У заведения не то что названия не имелось, даже вывески. Впрочем, и без того все знали, что это за таинственный дом на берегу Хряпинского пруда. Точнее – все те, кому надо знать. Говорили, что пруд когда-то был морем, но давно отделился от него, зарос ряской, осокой и даже несколько пованивал и поквакивал, но по привычке считался самым респектабельным местом города и использовался для выгула местного достопочтенного общества. Да и ничего более значительного в городе Хряпове не было.
Нельзя сказать, что Хряпов являл собой никчемное пятно или иное недоразумение на поверхности Европы. Тут как посмотреть. Не Париж, конечно, но некоторые хряповцы могли три раза в день позволять себе такое, о чем не всякий парижанин мечтал хотя бы раз в жизни.
Вольдемар Неонович пошарил взглядом по столу, но меню не обнаружил. «Это ж тебе не кабак!» – догадался он и улыбнулся собственной простоте, но тут же напрягся – рядом стоял человек странного вида: в пузырявом трико и рваной, некогда белой майке. Он обдал Вольдемара Неоновича злобным недовольным взглядом и запахом вчерашней водки и поставил перед ним тарелку. Даже не поставил, а бесцеремонно сунул под нос.

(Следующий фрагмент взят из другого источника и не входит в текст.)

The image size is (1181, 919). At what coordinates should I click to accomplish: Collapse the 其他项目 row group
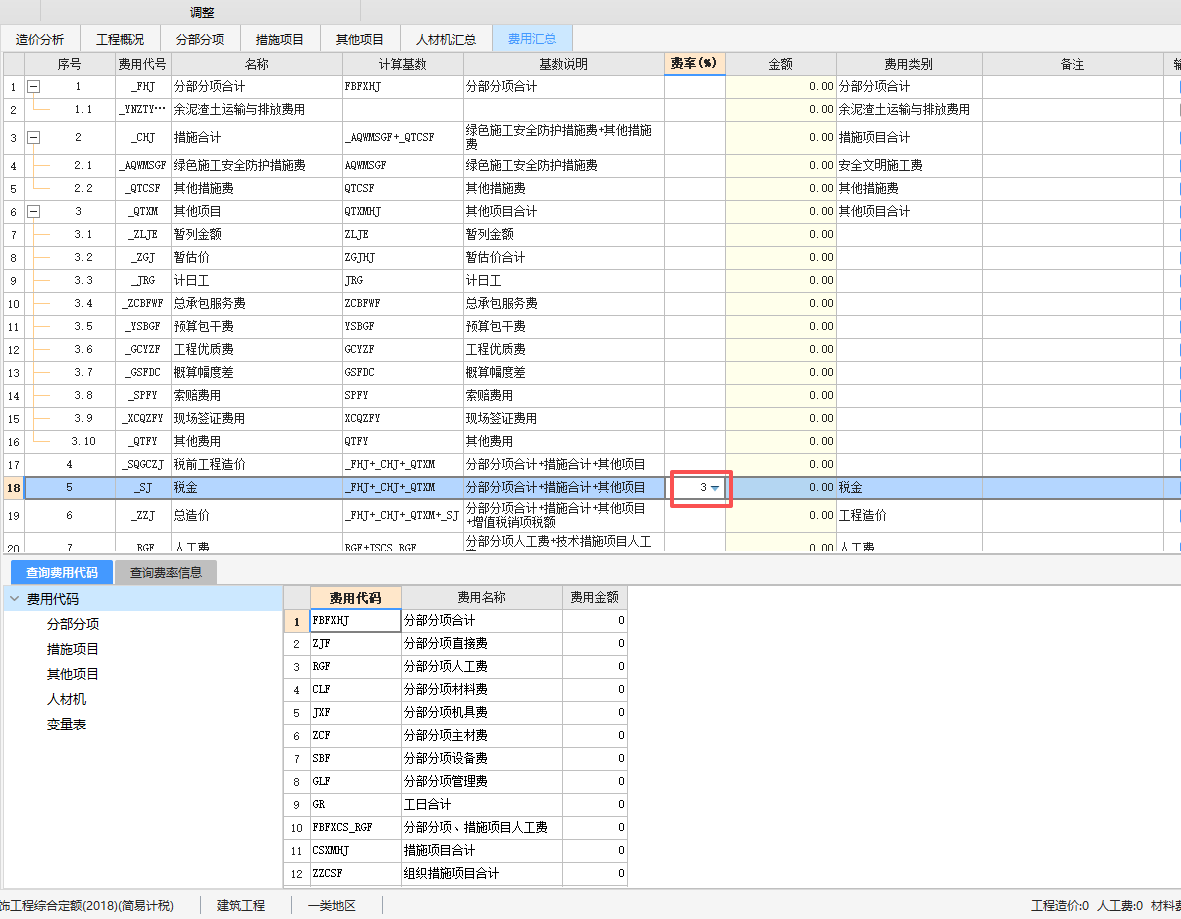[33, 211]
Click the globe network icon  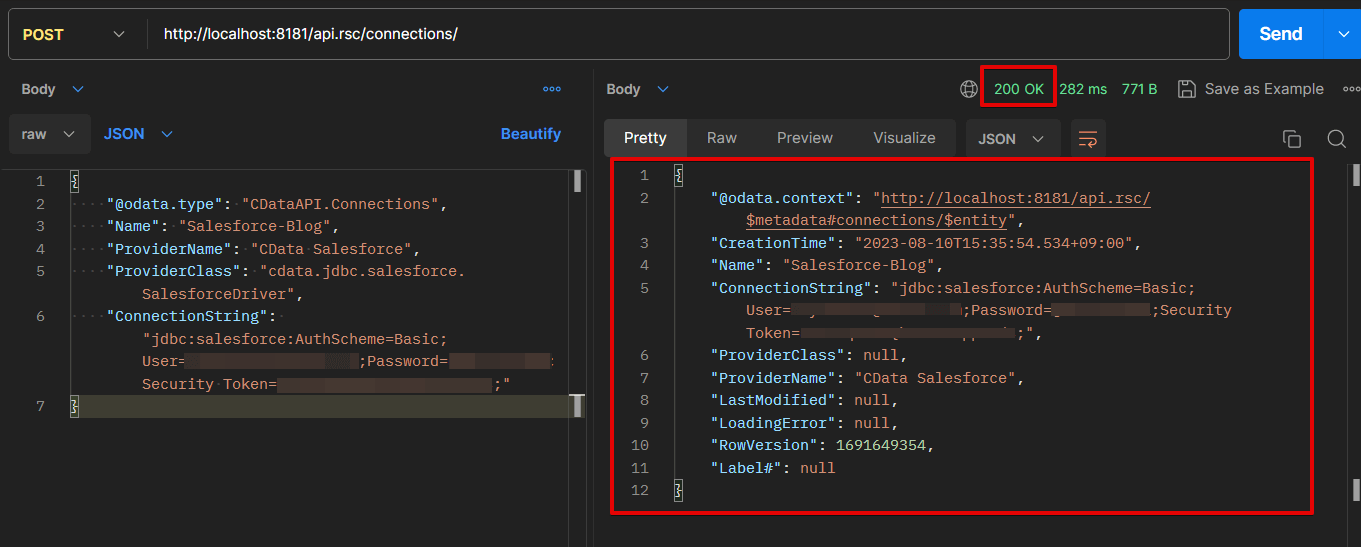pos(968,89)
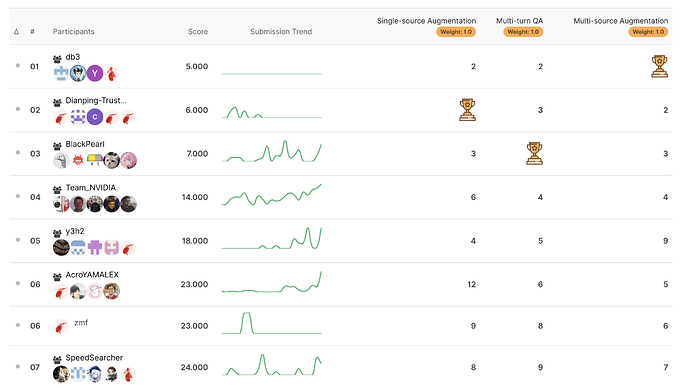Click the trophy icon in db3's row
This screenshot has height=388, width=690.
click(x=659, y=66)
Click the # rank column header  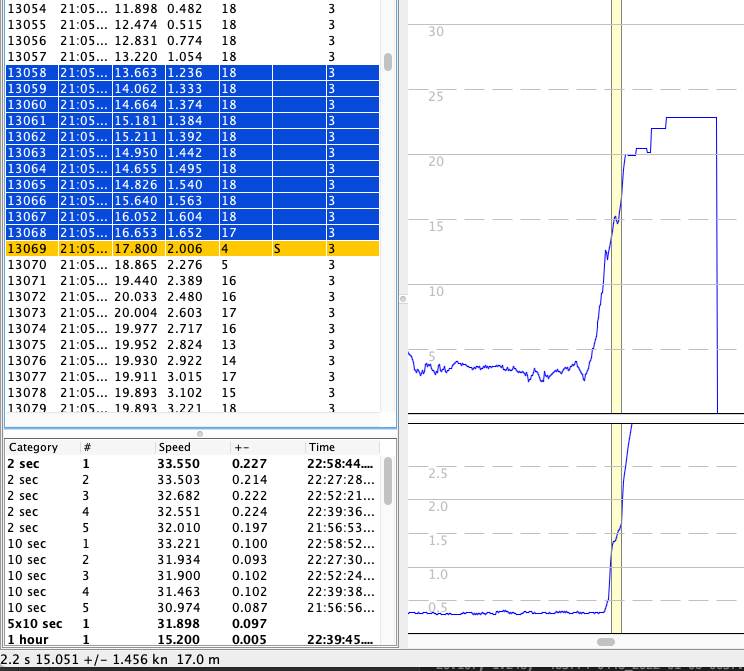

В тарелке, в белесой жиже, плавали серые, толстые ломти слипшихся, разваренных макарон. Это был молочный суп, искусно доведенный до безобразного совершенства.
Вольдемар Неонович в растерянности и оглушенности разглядывал тарелку и ее содержимое. В запруде умирающей лапши торчала алюминиевая ложка, и рука непроизвольно ухватила ее и начала размешивать завал. Даже вид этого варева вызывал отвращение.
– Чего нос воротишь?
Звук голоса вывел Вольдемара Неоновича из оцепенения.
– Это какая-то нелепица, – заговорил он, пытаясь выглядеть спокойным, но чувствуя тщетность этого стремления. Значительность начала неравномерно, кусками сползать с его лица, таща за собой и многозначность.
Он посмотрел на Люсеньку, ища поддержки, но Люсенька сидела напротив совершенно растерянная и испуганная и водила ложкой по своей тарелке. Над ней возвышалась неухоженная женщина в выцветшем, подштопанном халате и бигудях.
– Нельзя ли позвать управляющего? Тут, очевидно, происходит досадное недоразумение…
– А Снегурочку тебе не позвать? Бери ложку и ешь!
Вольдемар Неонович хотел возмутиться, и он даже возмутился, но человек в трико непостижимым образом сковывал его желание встать и уйти, и возмущение разлилось внутри самого Вольдемара Неоновича, наполнило его тяжестью и неподвижностью и через ноги проросло в пол незримыми корнями. Если бы проникнуть, дотянуться ими до самой земли и хоть так выбраться из этого дома… Он взял ложку и потрогал ею жижу, похожую на разведенную известь. Тонкая пленка, уже прихватившая поверхность супа, заколыхалась и надломилась.